What is Sin According to the Bible?

Many people in the world and even many who claim to be Christians are busy trying to redefine the word sin so that they can live as they please and assure their consciences that their behavior is innocent.  For example, in the minds of many, murder has been renamed abortion.  For others, homosexuality has become an alternative lifestyle.  Adultery is practiced under the guise of open marriage.  The list goes on and on.

Yet, the Word of God is very clear about the definition of sin.         First John 3:4 says, “Whosoever committeth sin transgresseth also the law:  for sin is the transgression of the law.”  To transgress the law is to break the law or to violate it.  Literally, it is to pass over or go beyond the limit or boundary.  Fundamentally, sin is described as lawlessness.  In this passage it is viewed as defiance.

That God is love, according to I John 4:8 does not mean that He has no rules and regulations for His family.              I John 2:3 says, “And hereby we do know that we know him, if we keep his commandments.” I John 3:22 says, “And whatsoever we ask, we receive of him, because we keep his commandments, and do those things that are pleasing in his sight.”  Chapter 5, verse 2 contributes this:  “By this we know that we love the children of God, when we love God and keep his commandments.”

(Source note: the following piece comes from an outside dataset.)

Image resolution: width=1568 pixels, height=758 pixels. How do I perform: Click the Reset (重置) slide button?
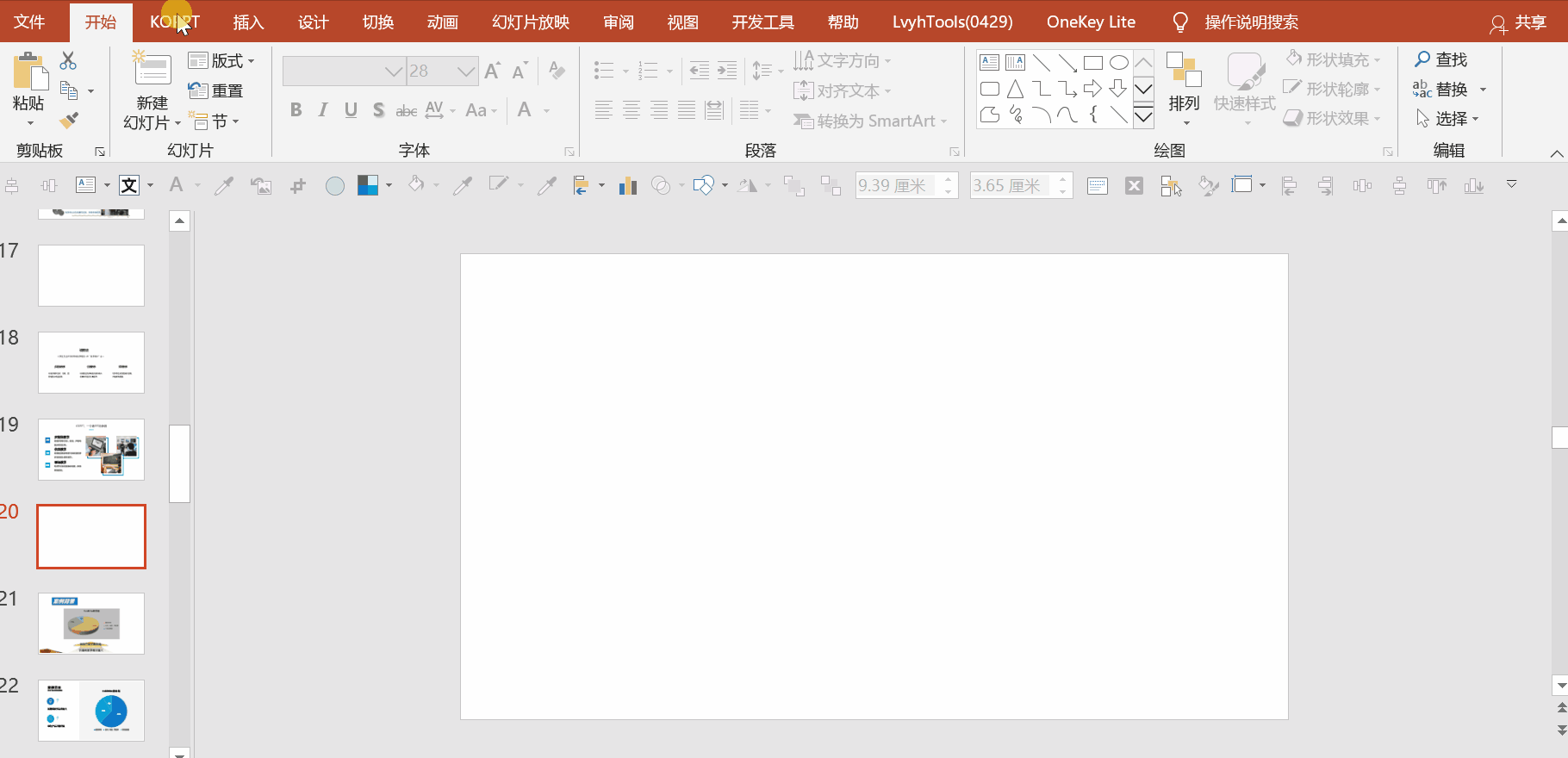216,90
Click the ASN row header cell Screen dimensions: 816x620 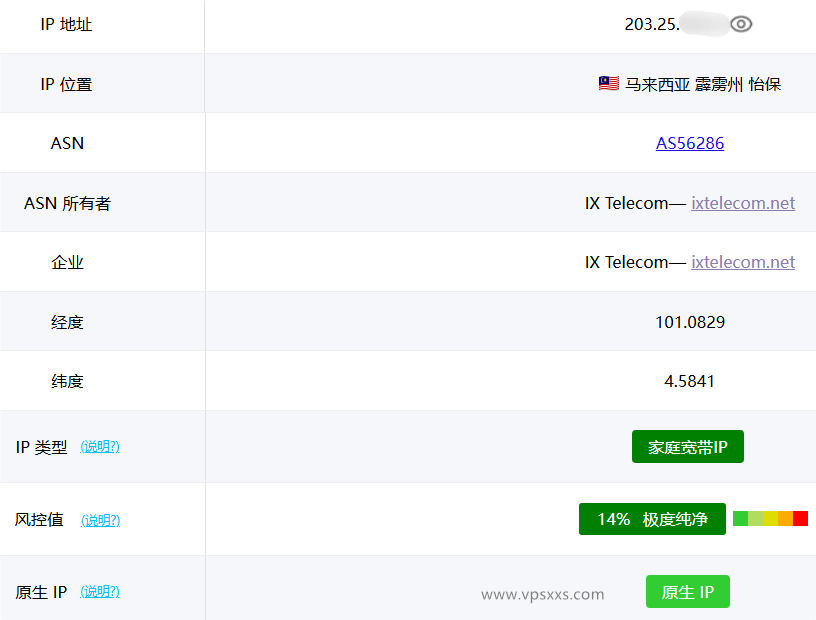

It is true that God’s children are not in bondage to the Old Testament law, for Christ has set us free and given us liberty (Gal. 5: 1-6).  But God’s children are not therefore free from law.  They are “not without law to God, but under the law to Christ” (I Cor. 9:21).  According to Romans 8:2, it is “the law of the Spirit of life in Christ Jesus” which has made us free from the Law of Moses.  Furthermore, Paul says in regard to the New Testament scriptures that we are “not to think of men above that which is written” (I Cor. 4:6).  Clearly, the Word of God is to reign supreme in the life of the Christian.  The New Testament sets his limits and boundaries.  It is God’s law for His children today and they are expected by God to obey its commandments.

When the Christian goes beyond the rule, or breaks or violates it, he has sinned.  It is basically a matter of will.  When we assert our will in opposition to God’s will it is rebellion, and rebellion is the root of sin.  It is not simply that sin reveals itself in lawless behavior, but that the very essence of sin is lawlessness.  No matter what his outward action may be, a sinner’s inner attitude is one of rebellion.  Therefore, according to 1 John 3:4, sin is the overt action of breaking or violating a commandment of God revealed in the New Testament.  It is to disobey any rule given by God.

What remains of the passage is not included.